> _Text provided_:
#####
If to be seen as a Jew and/or a woman is, in some ways, to be misread, then part of Kominsky Crumb’s project is figuring out how, as an artist, she can seek out ways of somehow controlling or manipulating these misreadings, particularly by, in turn, assuming and rejecting them for herself and others. As the one in control, creating and arranging these various images on the page, she defies the classification of Jewish women as unproductive and lacking in self-control, although her specific depictions also ironically reinforce these old stereotypes. Additionally, her categorically based illustrations of women and Jews highlight a continued uneasiness about inheritance and descent. For Kominsky Crumb, there is always a tension between perceptions that have been passed on and internalized and perceptions that are still being questioned, rejected, and then refigured on the page. In her autobiographical comics she often confronts that friction using explorations of the women in her own family. By this means she grapples with what happens to old ways of seeing as they get written into the scripts of subsequent generations as well as how certain iconographies function intergenerationally.
The two-page brightly colored comic, “The Bunch Her Baby & Grammaw Blabette,” republished in full in her memoir, presents a particularly revealing and offensive portrayal of her mother’s persona. The title of the comic is telling, as Kominsky Crumb has always given careful attention to the names of the people she draws in her comics, including herself (in this case, her alter ego is The Bunch). In her autobiographical comics she often refers to her mother’s character as Blabette. As the name suggests, Blabette, who likes to blab and whose face resembles a blob, is a hyperexaggerated representation of various stereotypes about Jewish women, and especially Jewish mothers. She is materialistic, demanding, and oblivious. In the comic, The Bunch, her baby daughter, and Blabette go on a vacation together to visit the outdoors. Blabette attempts to calm the baby, who cries when she tries to hold her and then ends up throwing up all over “Grammaw’s handpainted jogging suit” (215). The narrator remarks that Blabette is “totally useless” in this situation because she “just had her nails wrapped.”
Blabette’s comments and facial expressions drive the narrative, and they contrast starkly with depictions of The Bunch as reserved. She does not say very much, and her outfit, hairstyle, expressions, and speech bubbles are similarly tame, particularly when compared with more typical depictions of this persona. Indeed, what is especially interesting about this comic is the lack of thought bubbles throughout, as though the force of Blabette’s character on the page prevents The Bunch from expressing her usual layers of self-consciousness and subjectivity. Further, all three characters, including the baby, are for the most part consistently drawn throughout the short comic, an uncommon characteristic of Kominsky Crumb’s comics more generally, reinforcing, again, how the force of Blabette’s character stifles the usual means of expression in her artist-daughter’s self-depictions.
#####
[Dataset entries]
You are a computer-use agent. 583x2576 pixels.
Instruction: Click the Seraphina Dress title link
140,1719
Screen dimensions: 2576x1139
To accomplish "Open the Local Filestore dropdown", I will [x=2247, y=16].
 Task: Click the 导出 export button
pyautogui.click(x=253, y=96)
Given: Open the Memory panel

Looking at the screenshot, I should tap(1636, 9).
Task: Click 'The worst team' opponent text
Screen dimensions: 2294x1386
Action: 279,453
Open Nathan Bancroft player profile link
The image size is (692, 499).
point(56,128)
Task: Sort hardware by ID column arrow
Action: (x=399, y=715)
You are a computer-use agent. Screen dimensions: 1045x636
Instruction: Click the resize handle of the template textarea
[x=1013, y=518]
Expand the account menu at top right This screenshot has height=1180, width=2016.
#####
> _To do_:
[1] According to the passage on Kominsky Crumb's comics, is each of these statements true? (a) In the comic, the baby throws up on Blabette's jogging suit. (b) The comic featuring Blabette is full of thought bubbles. (c) Drawing characters consistently throughout a comic is typical of Kominsky Crumb's work. Answer yes or no for each, quoting the words of the passage that decide it.
[2] Continue the passage on Kominsky Crumb's comics, picking up after its final sentence.
The records are not needed for this work.

> _Results of the exercise_:
[1]
(a) Yes: "ends up throwing up all over “Grammaw’s handpainted jogging suit” (215)"
(b) No: "what is especially interesting about this comic is the lack of thought bubbles throughout"
(c) No: "an uncommon characteristic of Kominsky Crumb’s comics more generally"

[2]
The title and architecture of the comic, which is composed mostly of panels depicting these three characters interacting together, suggests that Kominsky Crumb is interested here in relationality and interdependence as it is mirrored between mothers and daughters, and particularly how depictions of Blabette influence and refigure the way The Bunch is constituted on the page in relation to her own daughter. In one panel, for instance, mother and daughter are drawn with their profiles facing each other, the baby in the middle, as Blabette’s words spread and take up most of the space between them, eventually devolving into repetitive yammering and long strings of words, letters, and ellipses (215, figure 1.10). The Bunch’s head, and especially her trademark hair, are cut off in the corner, and we see only one eye, frozen in what looks to be angst and frustration. Both she and the baby make the same incomprehensible noise as they stare into Blabette’s oversized mouth, lined with sharp, fanglike teeth and attended by a short, thick, quivering pink tongue. Beside her caricatured mother, The Bunch finds herself reverting to an infantlike state, reminiscent of a childhood in which, as Kominsky Crumb shows elsewhere, she did not have a voice. The inclusion of the baby as one of the central figures of this comic also reflects a fear of the inevitable repetition of personal histories: if The Bunch draws her mother in this way, is this what will someday happen between baby and The Bunch? Is the only way for a daughter to gain subjectivity in relation to her mother to draw her as a monster, so that she can be the human one in relation to her?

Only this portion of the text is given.